Multiple myeloma is one of the most common forms of immune cell cancer in the bone marrow. It is considered incurable. Even when patients respond to initial treatment, the cancer returns. To be able to intervene more quickly and on a more targeted basis, researchers at Charité – Universitätsmedizin Berlin, the Berlin Institute of Health at Charité (BIH) and the Max Delbrück Center joined with other partners for a comprehensive study of this disease at the molecular level. The team now describes how very aggressive types of tumors can be detected early in an article published in the journal Nature Cancer. They show how changes in the genetic material affect the protein profile of tumor cells, and thus the mechanisms involved in the disease.

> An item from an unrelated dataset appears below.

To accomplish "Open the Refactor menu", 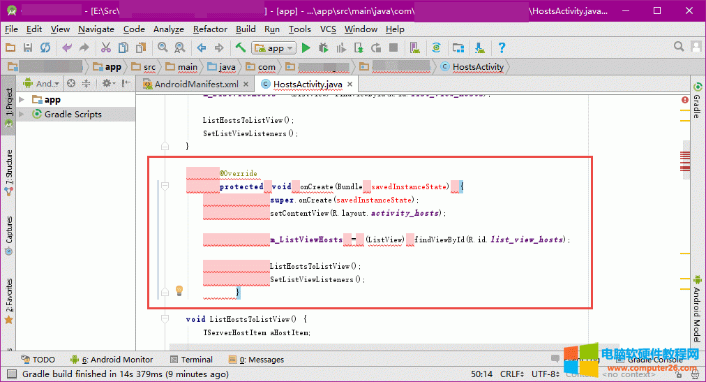I will pyautogui.click(x=210, y=29).
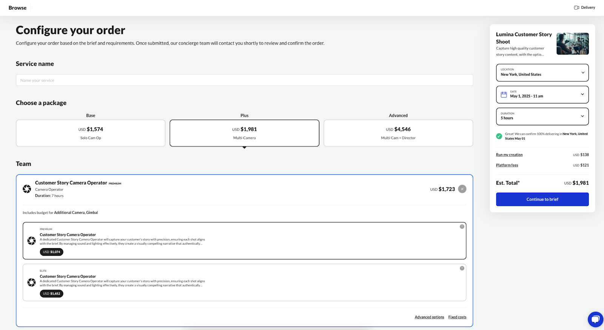Click the green confirmation checkmark icon
604x330 pixels.
tap(499, 136)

Multiple myeloma is a form of cancer in which immune cells in the bone marrow, known as plasma cells, mutate and become cancerous. Plasma cells are responsible for the production of antibodies. All people have many different types of plasma cells that form a large number of different antibodies. This allows the body to recognize and fight various pathogens. In multiple myeloma, a single plasma cell changes into a tumor cell. That cell reproduces uncontrollably, forming a monoclonal cell population. This means that many cells are formed, all of them exactly the same and genetically identical to begin with. Mutated cells often also produce large volumes of antibodies or fragments of them – but they don’t work properly.
During the course of the disease, most patients develop tumors in different places in the bone marrow, hence the name of the disease is “multiple”. Immune deficiency, kidney failure, bone loss and bone fractures are just some of the consequences of this uncontrolled cell growth. Despite advances in treatment and the introduction of new gene and cell therapies, there is currently no cure for multiple myeloma. With this issue in mind, a team of researchers led by Jan Krönke from the Department of Hematology, Oncology and Cancer Immunology at Charité and Dr. Philipp Mertins, head of the Proteomics technology platform of the Max Delbrück Center and BIH, set out in search. of new approaches to diagnosis and treatment.
What path does the tumor take?
No two cancer cases are alike, and multiple myeloma is no exception. Tumors develop differently in different individuals, including at different rates. This makes it more difficult to predict how the disease will progress and to choose the optimal treatment. While the mutated plasma cells do not spread much in some cases, in others they are extremely aggressive, leading to a poor prognosis.
But what causes so much divergence in the course of multiple myeloma? In collaboration with protein analysis experts from the Max Delbrück Center and BIH, the researchers conducted a detailed study of the genetic and molecular changes occurring in tumor cells in a group of more than a hundred patients. The study included data from patients in the German Multiple Myeloma Study Group (DSMM), which is coordinated by the University Hospital of Würzburg. This allowed the researchers to include clinical data on patients who had received standardized treatment over a period of eight years or more after initial diagnosis.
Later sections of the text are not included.